Children with asthma have a reactive airway. When the airways become irritated by exercise or by breathing in something that irritates the lungs, they react by getting smaller, swelling, and plugging up with mucous. As the airways get smaller, it becomes harder for air to move in and out, causing shortness of breath, cough, wheezing, and chest tightness. An asthma attack may last minutes to days, can happen anywhere at any time, and can be life threatening.
Things that can trigger an asthma attack are:
· colds and viruses
· exposure to pets, dust, pollen, mold, or odors
1. When your child starts wheezing, keep him or her calm and playing quietly. Excitement and physical activity can make wheezing worse.
2. Do not allow anyone to smoke around your child.
3. There are many kinds of medicines to treat asthma. Bronchodilators relax the muscles in the airways and let more air move in and out. Steroids help decrease swelling and inflammation.
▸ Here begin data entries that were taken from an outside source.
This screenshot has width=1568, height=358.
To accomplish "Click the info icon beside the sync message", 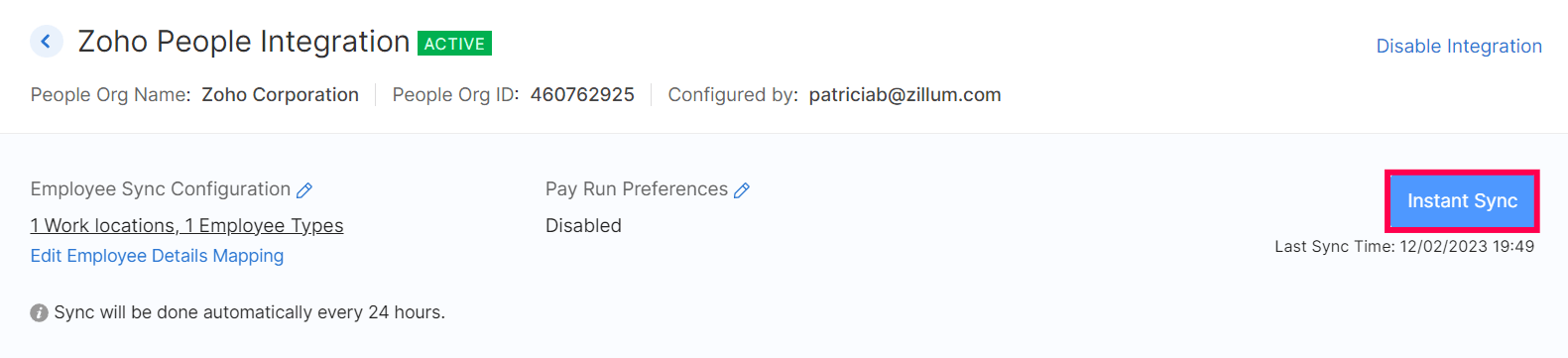I will [39, 313].
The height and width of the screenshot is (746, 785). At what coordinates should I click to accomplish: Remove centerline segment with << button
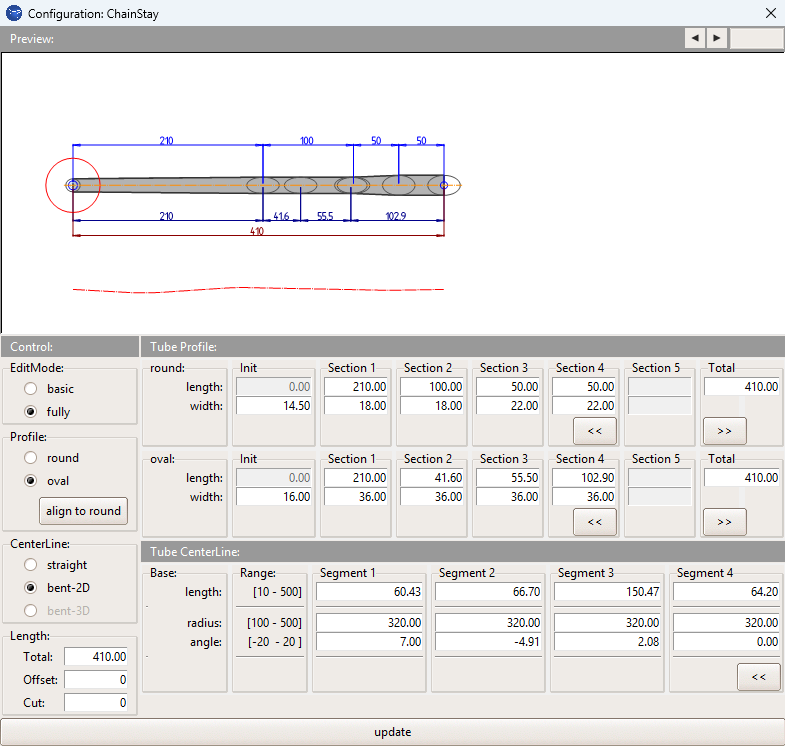click(x=758, y=677)
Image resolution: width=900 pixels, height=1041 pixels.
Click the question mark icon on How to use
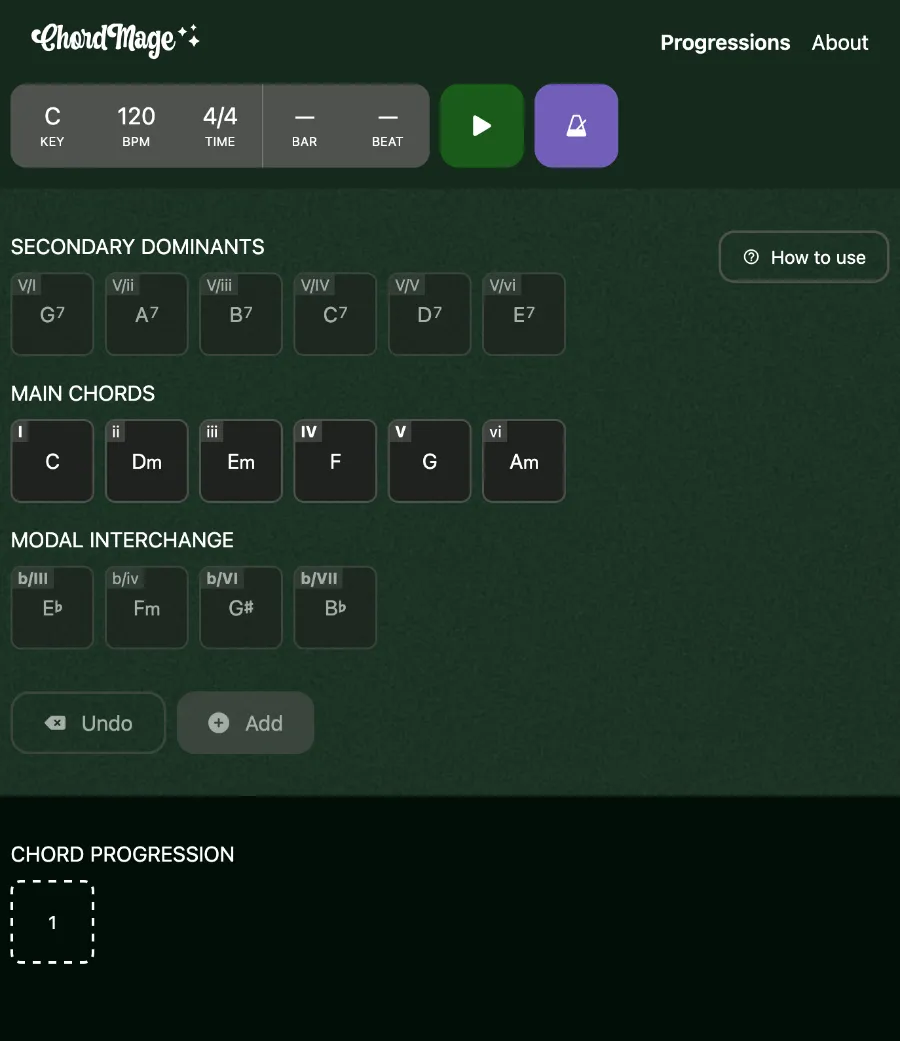point(751,257)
Preventive medicines help make the airways swell less. Preventive drugs cannot be used to stop attacks once they start. Your child’s doctor will tell you what medicines to give.
4. Avoid mold, pollen, and other things that make it hard to breathe. Stay indoors when the humidity or pollen count is high, and use air conditioning to cool your home instead of opening the windows.
Call your child’s doctor or return to the Emergency Department if:
1. Your child has increasing shortness of breath (nostrils are flaring, you can see the ribs with each breath, your child is grunting).
2. Your child is breathing fast.
3. Your child looks blue or passes out.
4. Your child looks sick or anxious.
5. You have any other questions or concerns.